Another chest and upper back shape to stretch the shoulders is a forward fold with your hands clasped on your back or overhead. This will open the front of the shoulders and chest to reverse that hunching that happens over the course of the day. Try moving your arms slightly to one side and turning your gaze to the opposite side a few times over to massage away any knots in your upper back and trapezius muscles.

Strengthen Shoulders

Keeping the tissues surrounding a joint strong is a great way to maintain joint health – especially joints as complex as the shoulders. Here are a few ways to do it:

- Plank Holds

Image credit: Sanàa Jaman

So great for strengthening your shoulders – not just high plank, but low plank too! Just make sure to tip all the way forward on your toes in plank before you lower halfway down to hold Chaturanga, as this will protect your shoulders and lower back. If you notice your hips are lower than your chest, put your knees on the floor to prevent straining your back.

- Dolphin

Image credit: Sanàa Jaman

Holding Downward Dog on your forearms for 5–10 breaths is a great way to strengthen the tissues around your shoulders, and increase flexibility!
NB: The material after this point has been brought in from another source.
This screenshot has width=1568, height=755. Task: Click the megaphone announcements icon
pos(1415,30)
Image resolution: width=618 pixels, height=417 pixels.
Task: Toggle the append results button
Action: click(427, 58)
Keep lifting your shoulders away from your ears to prevent leaning too far forward into the stretch, and squeeze your elbows towards each other to align your shoulders. Practice using your core to lift up and out of the forearms, and as you strengthen and open up, your forearms will become parallel.

- Side Plank

Image credit: Sanàa Jaman

This is a really great way to strengthen the shoulders when held for a minimum of 5 breaths on your hand or forearm. If it feels like too much you can put one knee on the ground. If you want more, you could lift the top leg.

These poses provide a great place to start reducing shoulder tension and opening into a deeper range of motion. Alternating between both strengthening and flexibility postures will make a big difference to your body over time. Have fun and be safe.